É um género muito frequentado, e não só por escritores, o do “livro de memórias”. Aqui é praticado, de certa maneira, por Mário de Carvalho fugindo ao peso habitual desses volumes. Mesmo literalmente: em menos de 200 páginas cabem 96 capítulos, textos brevíssimos com “um limite de palavras” autoimposto pelo autor. Com títulos quase sempre muito diretos e informativos (Sapadores, Cafés de LX, Os Soldados de Chumbo, Gaguez…), são rápidas revisitações de momentos, lugares, pessoas (umas vezes com nome, outras não). São como um relâmpago fugaz a disparar algures nos 77 anos da vida do escritor, ou como a luz rápida de um farol, que vai iluminando certa parte da paisagem enquanto deixa tudo o resto no escuro.

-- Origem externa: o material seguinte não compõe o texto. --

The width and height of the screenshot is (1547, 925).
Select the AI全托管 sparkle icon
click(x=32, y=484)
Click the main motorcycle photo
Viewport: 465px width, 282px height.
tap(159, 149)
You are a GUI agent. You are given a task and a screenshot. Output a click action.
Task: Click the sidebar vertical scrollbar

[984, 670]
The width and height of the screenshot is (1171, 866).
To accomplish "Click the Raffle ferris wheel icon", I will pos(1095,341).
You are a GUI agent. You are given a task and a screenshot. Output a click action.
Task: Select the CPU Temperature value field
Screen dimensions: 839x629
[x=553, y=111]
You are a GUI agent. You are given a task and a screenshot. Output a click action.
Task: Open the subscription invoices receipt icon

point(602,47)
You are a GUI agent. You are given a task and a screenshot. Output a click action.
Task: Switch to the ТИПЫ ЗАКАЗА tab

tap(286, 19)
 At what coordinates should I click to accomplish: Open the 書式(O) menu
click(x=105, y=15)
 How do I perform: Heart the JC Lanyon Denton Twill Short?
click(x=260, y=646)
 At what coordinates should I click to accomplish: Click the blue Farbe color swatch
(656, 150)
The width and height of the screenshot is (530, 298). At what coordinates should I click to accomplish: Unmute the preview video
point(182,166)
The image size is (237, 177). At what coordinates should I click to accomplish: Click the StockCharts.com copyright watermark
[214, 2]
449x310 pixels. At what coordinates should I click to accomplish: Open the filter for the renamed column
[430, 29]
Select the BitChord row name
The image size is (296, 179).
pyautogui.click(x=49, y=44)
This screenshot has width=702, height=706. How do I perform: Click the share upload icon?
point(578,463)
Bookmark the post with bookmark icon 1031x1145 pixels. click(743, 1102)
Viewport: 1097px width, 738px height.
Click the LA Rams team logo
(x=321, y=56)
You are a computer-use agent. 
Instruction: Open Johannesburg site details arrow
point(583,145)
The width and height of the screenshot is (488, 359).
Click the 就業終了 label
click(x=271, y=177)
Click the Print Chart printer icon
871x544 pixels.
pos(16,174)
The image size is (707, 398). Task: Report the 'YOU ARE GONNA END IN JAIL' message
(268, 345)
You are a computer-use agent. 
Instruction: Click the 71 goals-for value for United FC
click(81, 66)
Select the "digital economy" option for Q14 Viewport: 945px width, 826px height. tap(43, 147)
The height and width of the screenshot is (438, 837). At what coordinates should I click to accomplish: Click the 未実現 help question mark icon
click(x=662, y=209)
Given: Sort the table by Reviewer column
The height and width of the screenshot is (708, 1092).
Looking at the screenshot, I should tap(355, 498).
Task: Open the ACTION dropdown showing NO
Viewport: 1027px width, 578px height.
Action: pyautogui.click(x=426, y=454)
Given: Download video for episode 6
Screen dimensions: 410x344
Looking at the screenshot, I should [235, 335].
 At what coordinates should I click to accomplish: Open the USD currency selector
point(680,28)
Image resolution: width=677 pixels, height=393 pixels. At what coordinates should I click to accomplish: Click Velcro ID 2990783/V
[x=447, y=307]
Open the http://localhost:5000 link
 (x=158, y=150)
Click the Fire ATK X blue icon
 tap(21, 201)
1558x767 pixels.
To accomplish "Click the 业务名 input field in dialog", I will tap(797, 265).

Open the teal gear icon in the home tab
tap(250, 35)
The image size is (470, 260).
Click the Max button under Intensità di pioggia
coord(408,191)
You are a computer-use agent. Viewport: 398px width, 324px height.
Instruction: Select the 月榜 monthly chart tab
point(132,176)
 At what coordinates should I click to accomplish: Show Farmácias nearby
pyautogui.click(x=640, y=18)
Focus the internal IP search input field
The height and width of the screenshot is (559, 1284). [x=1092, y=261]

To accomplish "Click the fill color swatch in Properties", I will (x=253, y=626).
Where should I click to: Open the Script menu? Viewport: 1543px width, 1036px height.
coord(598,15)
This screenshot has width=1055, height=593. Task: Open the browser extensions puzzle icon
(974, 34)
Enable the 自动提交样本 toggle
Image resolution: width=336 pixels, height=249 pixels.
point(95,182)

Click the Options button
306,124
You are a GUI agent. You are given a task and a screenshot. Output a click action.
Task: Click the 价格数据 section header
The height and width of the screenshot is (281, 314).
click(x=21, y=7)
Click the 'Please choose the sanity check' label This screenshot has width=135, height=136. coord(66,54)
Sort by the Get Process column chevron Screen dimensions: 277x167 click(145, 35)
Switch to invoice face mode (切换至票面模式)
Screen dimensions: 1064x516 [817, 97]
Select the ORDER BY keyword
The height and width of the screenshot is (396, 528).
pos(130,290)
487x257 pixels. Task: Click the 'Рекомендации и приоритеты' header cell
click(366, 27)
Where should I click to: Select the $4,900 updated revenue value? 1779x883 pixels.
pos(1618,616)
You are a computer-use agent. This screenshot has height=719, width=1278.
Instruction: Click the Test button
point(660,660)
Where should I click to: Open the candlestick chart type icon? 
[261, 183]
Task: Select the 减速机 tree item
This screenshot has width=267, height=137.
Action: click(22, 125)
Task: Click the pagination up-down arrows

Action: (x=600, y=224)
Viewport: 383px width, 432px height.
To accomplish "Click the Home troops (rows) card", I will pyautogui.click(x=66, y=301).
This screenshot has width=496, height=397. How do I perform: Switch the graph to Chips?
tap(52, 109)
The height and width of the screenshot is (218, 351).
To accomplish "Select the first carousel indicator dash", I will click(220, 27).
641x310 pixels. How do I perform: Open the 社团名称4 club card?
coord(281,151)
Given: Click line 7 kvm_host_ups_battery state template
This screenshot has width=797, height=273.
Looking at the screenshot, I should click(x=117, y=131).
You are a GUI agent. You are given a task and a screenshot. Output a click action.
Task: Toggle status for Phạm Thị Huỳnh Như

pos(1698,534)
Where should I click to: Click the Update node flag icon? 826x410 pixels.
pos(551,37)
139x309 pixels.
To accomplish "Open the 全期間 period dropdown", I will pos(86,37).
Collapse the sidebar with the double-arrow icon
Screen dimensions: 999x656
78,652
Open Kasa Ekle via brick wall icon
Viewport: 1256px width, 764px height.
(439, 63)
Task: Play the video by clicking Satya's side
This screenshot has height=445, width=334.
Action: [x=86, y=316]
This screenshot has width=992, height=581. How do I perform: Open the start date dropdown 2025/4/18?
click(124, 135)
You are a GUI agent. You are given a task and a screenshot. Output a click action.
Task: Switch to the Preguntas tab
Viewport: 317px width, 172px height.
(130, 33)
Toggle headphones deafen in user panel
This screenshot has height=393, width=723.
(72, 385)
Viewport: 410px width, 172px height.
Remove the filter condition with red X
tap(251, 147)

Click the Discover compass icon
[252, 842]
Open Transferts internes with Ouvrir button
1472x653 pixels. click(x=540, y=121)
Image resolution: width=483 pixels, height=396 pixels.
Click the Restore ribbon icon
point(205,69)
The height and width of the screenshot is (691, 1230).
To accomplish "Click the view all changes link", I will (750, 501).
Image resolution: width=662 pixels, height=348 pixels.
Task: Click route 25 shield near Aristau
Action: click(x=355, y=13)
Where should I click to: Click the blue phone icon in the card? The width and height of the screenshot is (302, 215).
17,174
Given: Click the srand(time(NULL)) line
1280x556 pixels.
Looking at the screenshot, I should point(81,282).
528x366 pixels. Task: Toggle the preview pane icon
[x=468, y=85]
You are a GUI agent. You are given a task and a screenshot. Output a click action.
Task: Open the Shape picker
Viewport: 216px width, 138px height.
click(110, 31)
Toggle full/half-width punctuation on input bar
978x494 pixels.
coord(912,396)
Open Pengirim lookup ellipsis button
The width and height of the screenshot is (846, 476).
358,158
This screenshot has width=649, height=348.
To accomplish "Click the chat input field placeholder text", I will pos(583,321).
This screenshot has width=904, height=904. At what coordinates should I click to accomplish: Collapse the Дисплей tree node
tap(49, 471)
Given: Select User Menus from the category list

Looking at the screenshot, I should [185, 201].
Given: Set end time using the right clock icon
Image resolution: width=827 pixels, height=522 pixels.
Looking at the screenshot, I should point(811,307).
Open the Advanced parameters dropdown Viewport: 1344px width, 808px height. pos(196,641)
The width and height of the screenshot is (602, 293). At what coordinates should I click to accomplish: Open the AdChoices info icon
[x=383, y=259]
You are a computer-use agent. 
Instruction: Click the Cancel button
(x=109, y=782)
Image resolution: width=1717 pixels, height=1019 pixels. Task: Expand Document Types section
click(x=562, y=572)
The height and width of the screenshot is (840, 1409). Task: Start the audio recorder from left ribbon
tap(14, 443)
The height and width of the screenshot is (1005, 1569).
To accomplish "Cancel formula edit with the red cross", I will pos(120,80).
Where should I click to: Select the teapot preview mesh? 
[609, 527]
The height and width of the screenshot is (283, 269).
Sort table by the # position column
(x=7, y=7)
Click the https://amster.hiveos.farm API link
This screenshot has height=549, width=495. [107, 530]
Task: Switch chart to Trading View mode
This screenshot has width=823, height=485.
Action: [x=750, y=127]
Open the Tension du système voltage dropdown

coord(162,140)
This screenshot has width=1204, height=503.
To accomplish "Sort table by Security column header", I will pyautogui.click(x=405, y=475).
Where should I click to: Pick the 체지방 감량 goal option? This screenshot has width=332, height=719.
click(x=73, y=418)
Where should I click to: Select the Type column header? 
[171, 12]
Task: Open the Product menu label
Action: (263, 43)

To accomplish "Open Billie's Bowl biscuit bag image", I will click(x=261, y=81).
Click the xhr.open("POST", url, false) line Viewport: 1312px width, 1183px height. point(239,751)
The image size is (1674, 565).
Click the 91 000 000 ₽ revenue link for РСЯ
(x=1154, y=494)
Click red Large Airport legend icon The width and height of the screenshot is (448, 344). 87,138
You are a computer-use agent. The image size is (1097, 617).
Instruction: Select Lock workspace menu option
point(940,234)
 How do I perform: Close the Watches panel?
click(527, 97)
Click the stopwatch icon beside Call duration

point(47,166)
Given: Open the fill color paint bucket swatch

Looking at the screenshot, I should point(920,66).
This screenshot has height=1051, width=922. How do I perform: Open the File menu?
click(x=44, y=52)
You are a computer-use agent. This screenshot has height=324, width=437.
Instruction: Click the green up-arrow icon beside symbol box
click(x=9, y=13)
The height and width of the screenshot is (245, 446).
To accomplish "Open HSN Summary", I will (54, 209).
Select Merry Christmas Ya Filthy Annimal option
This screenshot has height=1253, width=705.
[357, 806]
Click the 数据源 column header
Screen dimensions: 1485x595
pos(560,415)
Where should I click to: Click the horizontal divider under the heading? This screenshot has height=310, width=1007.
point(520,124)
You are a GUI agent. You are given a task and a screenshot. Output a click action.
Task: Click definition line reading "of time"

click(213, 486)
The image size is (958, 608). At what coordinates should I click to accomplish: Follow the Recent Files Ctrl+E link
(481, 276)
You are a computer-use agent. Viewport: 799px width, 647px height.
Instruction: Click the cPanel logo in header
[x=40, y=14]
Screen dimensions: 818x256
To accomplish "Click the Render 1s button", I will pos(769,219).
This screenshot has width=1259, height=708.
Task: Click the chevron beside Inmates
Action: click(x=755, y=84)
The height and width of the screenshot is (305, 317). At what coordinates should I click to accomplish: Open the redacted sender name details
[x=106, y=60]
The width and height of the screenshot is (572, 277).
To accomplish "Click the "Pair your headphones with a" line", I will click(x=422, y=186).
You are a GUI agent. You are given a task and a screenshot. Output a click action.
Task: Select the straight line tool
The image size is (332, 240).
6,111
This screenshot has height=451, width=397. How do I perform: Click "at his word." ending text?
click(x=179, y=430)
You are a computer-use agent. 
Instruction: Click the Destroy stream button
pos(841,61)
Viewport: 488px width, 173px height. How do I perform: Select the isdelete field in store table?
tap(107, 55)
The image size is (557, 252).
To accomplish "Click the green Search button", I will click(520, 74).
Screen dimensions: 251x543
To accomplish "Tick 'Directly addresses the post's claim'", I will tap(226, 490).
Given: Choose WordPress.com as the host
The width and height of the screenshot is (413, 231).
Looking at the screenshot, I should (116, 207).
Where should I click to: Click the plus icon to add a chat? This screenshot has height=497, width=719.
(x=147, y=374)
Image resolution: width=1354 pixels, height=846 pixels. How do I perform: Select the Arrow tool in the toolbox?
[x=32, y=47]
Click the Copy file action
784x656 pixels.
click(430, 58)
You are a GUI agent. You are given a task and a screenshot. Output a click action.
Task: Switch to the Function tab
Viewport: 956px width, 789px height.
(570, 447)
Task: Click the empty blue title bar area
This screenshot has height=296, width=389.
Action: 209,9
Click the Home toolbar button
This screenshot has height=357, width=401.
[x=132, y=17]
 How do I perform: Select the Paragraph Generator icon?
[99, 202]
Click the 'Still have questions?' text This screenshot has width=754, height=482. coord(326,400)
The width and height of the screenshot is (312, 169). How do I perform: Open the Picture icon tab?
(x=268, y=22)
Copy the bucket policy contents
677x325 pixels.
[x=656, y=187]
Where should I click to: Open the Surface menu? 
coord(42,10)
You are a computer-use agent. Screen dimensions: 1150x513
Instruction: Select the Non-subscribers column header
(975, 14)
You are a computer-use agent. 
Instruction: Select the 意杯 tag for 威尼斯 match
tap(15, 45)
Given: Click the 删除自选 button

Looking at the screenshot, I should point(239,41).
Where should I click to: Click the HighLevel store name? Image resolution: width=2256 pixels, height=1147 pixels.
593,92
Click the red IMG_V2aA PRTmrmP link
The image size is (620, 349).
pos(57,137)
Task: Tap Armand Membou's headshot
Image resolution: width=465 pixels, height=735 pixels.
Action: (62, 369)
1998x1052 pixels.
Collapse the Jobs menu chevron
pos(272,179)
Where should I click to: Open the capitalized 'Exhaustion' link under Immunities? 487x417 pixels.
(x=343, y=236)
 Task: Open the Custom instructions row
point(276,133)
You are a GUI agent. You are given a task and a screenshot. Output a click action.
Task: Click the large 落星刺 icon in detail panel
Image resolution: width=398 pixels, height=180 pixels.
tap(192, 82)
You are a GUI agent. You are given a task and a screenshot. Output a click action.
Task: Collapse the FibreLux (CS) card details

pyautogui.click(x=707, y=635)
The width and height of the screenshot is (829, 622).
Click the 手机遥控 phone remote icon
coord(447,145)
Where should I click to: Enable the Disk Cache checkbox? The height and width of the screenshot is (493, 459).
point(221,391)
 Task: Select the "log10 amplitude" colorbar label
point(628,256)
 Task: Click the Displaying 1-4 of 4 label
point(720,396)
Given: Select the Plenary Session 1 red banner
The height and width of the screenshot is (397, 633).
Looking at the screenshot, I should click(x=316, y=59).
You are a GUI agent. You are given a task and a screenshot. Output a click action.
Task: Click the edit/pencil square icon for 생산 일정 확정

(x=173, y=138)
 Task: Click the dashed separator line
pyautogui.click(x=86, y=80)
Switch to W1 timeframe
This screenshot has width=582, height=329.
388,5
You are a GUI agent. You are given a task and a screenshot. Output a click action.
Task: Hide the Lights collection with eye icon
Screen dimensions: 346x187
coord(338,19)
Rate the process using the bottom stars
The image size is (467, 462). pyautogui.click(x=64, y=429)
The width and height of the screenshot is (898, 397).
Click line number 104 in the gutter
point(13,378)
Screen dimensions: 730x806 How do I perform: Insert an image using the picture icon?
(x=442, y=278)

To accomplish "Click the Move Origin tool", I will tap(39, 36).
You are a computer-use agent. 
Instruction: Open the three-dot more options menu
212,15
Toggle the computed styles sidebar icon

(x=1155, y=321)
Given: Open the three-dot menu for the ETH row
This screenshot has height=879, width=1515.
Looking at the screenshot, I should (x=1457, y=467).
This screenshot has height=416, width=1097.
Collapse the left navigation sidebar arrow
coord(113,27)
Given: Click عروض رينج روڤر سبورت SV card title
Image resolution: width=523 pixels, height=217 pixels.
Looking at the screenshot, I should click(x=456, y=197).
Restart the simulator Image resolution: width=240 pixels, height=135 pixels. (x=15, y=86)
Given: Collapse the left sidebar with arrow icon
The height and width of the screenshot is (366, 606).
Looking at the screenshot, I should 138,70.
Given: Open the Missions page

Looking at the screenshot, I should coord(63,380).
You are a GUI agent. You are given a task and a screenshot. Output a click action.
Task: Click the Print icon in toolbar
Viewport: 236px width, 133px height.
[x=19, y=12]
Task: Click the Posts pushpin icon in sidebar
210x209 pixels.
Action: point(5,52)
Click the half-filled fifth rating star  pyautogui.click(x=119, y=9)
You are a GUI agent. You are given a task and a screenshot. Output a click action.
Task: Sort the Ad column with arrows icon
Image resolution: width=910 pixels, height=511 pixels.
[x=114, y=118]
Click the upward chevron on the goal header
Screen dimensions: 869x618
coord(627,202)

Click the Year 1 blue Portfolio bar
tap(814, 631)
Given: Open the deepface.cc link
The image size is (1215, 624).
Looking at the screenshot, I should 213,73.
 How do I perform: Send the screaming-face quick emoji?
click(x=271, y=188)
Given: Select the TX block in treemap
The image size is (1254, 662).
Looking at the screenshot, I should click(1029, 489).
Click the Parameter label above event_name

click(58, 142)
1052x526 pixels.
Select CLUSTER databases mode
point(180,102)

A escrita é a que já lhe conhecemos bem, cultivando discrição e ironia, rigor, clareza e, aqui mais do que nunca, espírito de síntese. Ou seja: ouve-se a voz de Mário de Carvalho. Ao partilhar com os leitores estes “relances” pessoais, o autor não deixa de mencionar, várias vezes, a falta de confiança na(s) suas(s) memória(s) – “Eu, castigado de débil memória (só desgostos…)”; “Aliás, a memória era razoável e sem as deteriorações que hoje a embaraçam”; “Os becos, travessas e escadas (e atalhos) que nós ficámos conhecendo… Arrenego da maldita memória que mos abafa lá para baixo.”
Muitas vezes regressa à sua infância, no Alentejo (Alvalade), em Setúbal e em Lisboa, sobretudo à volta da Penha de França e da Graça. Também a vida paralela de “clandestino” ligado ao PCP no final do Estado Novo, com os seus encontros secretos, senhas, “pontos de apoio” e prisões ressalta em vários textos. Quem entrar neste livro de memórias (ou “do esquecimento”, como o autor sugere na última prosa) movido por alguma curiosidade voyeurista não sai totalmente defraudado.
O percurso do escritor está aqui, e ele deixa-nos espreitar, ainda que com zonas de sombra (“De amores e desamores não falei. Cumpri” é a última linha do livro). Sobre a “longa e dolorosa” separação do PCP, por exemplo, é muito claro: “Senti, em dada altura, que já me ouvia a dizer coisas em que não acreditava”; “Eu assisti (deixemo-nos de partes – eu também fui presa dessa crença…) a pessoas altamente qualificadas a fazer o elogio da União Soviética e das maravilhas que lá pululavam. (…) Opressão, pobreza, mentira, incompetência, desgosto, tudo lhes escapava.”
Sem organização cronológica, este volume é um puzzle desarrumado de peças. Uma vida, afinal.